Special characters inside JSON strings must be escaped, but in real projects, they frequently aren’t—especially when data comes directly from user input.

Examples include:

  • Unescaped quotes
  • Backslashes
  • Newlines
  • Unicode characters in the wrong format

These problems often surface only once the JSON is parsed or stored, producing inconsistent errors across different platforms or libraries.


Accidental Comments Inside JSON

Many developers forget that JSON does not support comments. Coming from languages where inline comments are normal, it’s easy to accidentally slip one in:

{
  "key": "value"
  // "old_key": "deprecated"
}

Some environments ignore these comments silently, but others break immediately. This inconsistency leads to unpredictable behavior when the JSON moves through different tools or pipelines.

Teams often resort to adding comments in separate documentation or placing explanations in nearby code rather than directly inside JSON.


Breaking Structure When Merging Large Files

Merge conflicts inside JSON are notorious for causing broken structure.

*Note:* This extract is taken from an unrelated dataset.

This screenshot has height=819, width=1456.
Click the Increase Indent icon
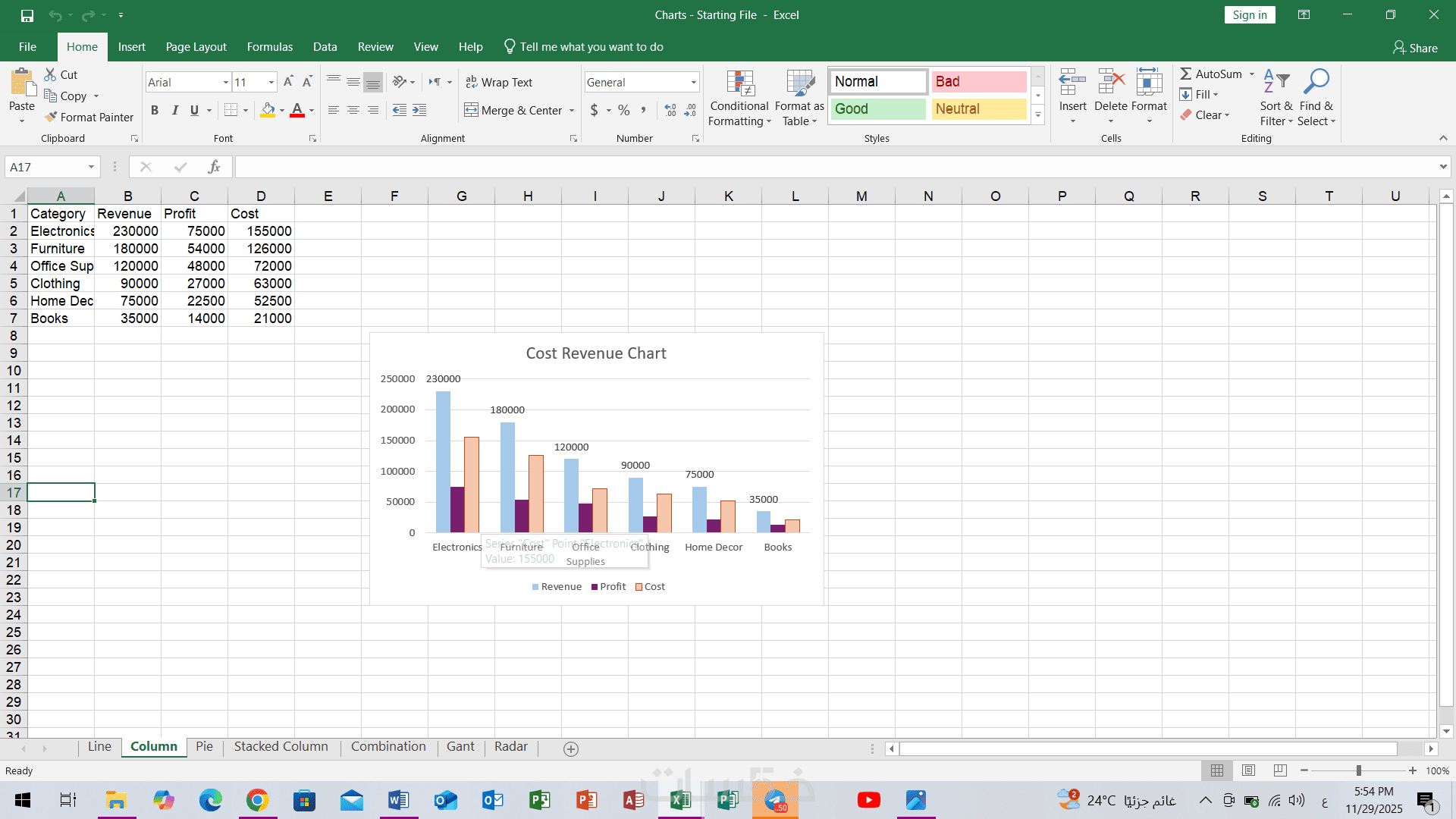419,110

Developers resolve conflicts quickly, especially under time pressure, and may miss a bracket or delete part of a nested section.

These structural breaks often produce errors that point to unrelated lines, making debugging slower. It’s not unusual for a team to spend more time fixing a broken merge than implementing the actual feature.

Automated checkers help, but they don’t replace careful attention during merges.


Forgetting Required Fields

In large APIs, some fields are mandatory even when they seem optional. Removing or renaming them can break downstream features, especially when the receiving service expects a fixed structure.

This mistake usually appears when cleaning up responses or simplifying endpoints. A missing field might not break the JSON itself, but it breaks expectations.

These issues often reveal themselves only during integration testing or production logs.


Why These Mistakes Keep Appearing

From rushed edits to unfamiliar formatting rules, JSON mistakes appear in nearly every project. They persist because real development rarely happens under ideal conditions. Code is copied, merged, reformatted, shared, and repurposed constantly.

Even experienced developers slip up when juggling deadlines or navigating complex data structures. What matters is recognizing the patterns so issues become easier to diagnose and prevent.


Practical Ways to Reduce JSON Mistakes

Though mistakes are common, a few habits greatly reduce their frequency:

  • Always format JSON before reviewing it
  • Use schema validation when possible
  • Introduce lightweight linting rules
  • Review large JSON changes in pairs
  • Test endpoints with realistic data

These practices don’t eliminate errors entirely, but they make them much easier to catch early.


Conclusion

JSON is simple, but real-world mistakes aren’t. They come from rushed edits, unclear structure, unpredictable data, and evolving project needs. Understanding the most common formatting issues helps developers catch them faster and avoid hours of debugging.

When JSON is clean, consistent, and validated, projects become easier to maintain—and far less frustrating to debug.